* begin Dataset excerpts *
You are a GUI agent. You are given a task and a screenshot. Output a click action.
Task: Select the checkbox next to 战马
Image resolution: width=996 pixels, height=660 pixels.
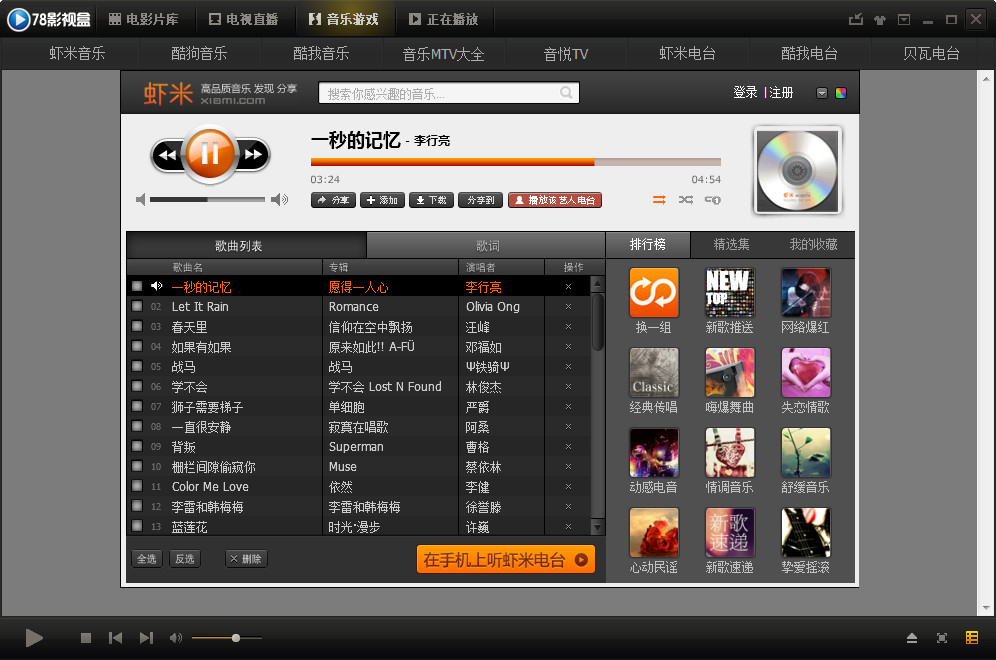137,367
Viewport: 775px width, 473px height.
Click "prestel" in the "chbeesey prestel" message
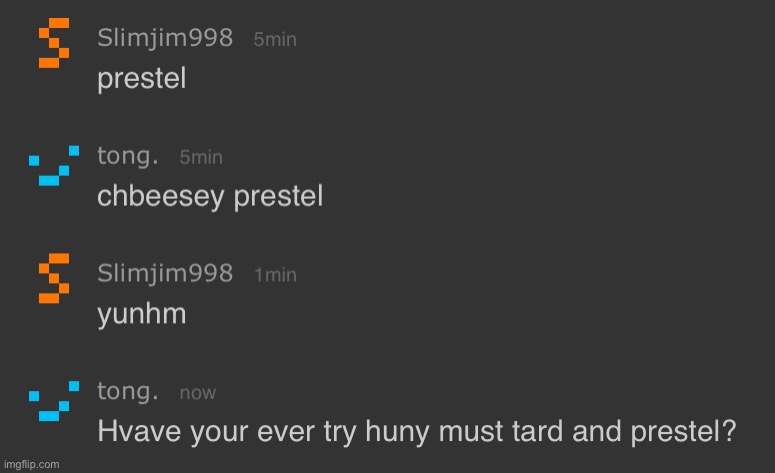click(x=278, y=197)
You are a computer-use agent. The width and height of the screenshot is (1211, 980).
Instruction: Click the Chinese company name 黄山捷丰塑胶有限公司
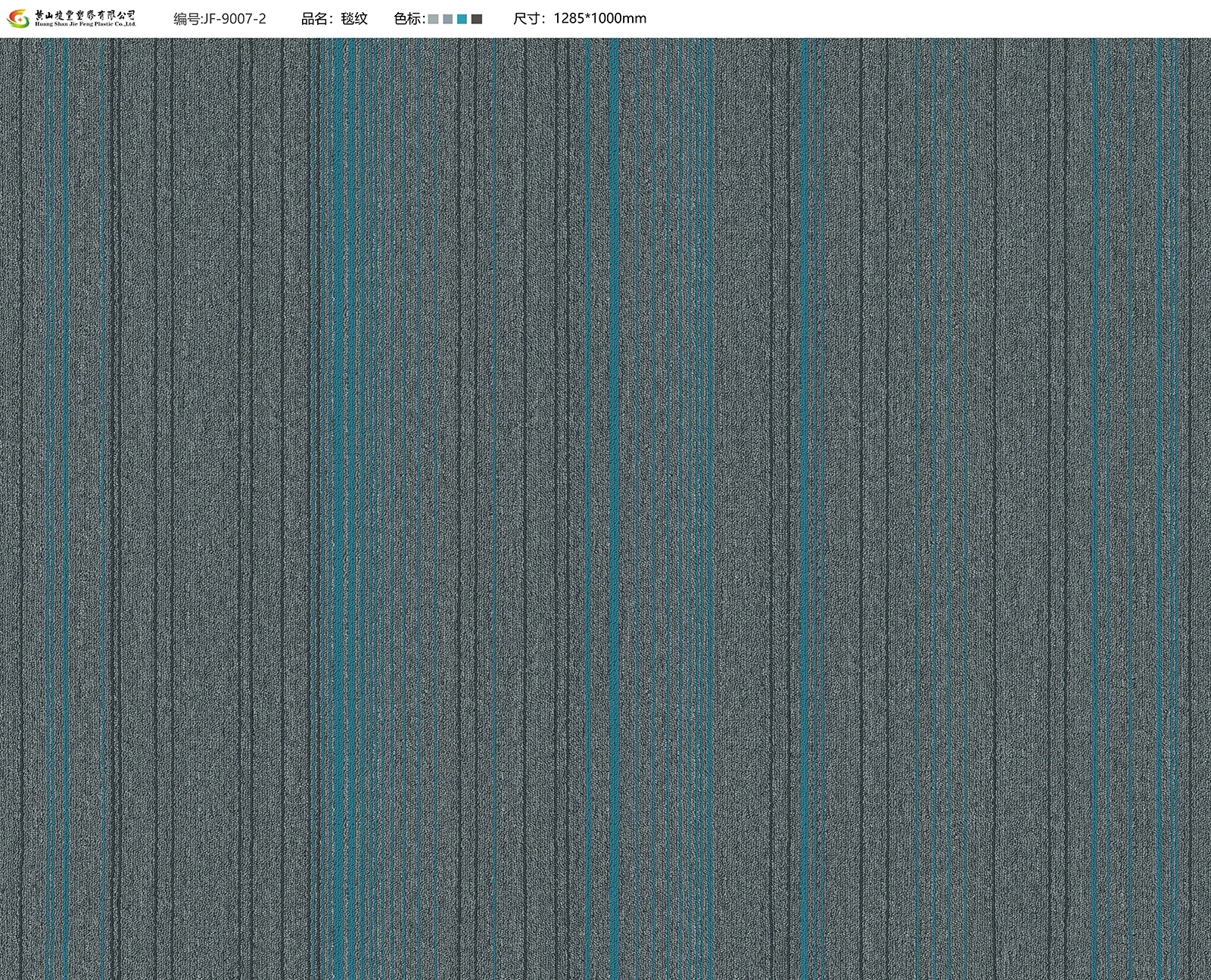[86, 14]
* end Dataset excerpts *
Please copy out the entries above word for word, leaving out the pictures.

Reply to the exercise:
You are a GUI agent. You are given a task and a screenshot. Output a click action.
Task: Select the checkbox next to 战马
Image resolution: width=996 pixels, height=660 pixels.
137,367
Viewport: 775px width, 473px height.
Click "prestel" in the "chbeesey prestel" message
click(x=278, y=197)
You are a computer-use agent. The width and height of the screenshot is (1211, 980).
Instruction: Click the Chinese company name 黄山捷丰塑胶有限公司
[86, 14]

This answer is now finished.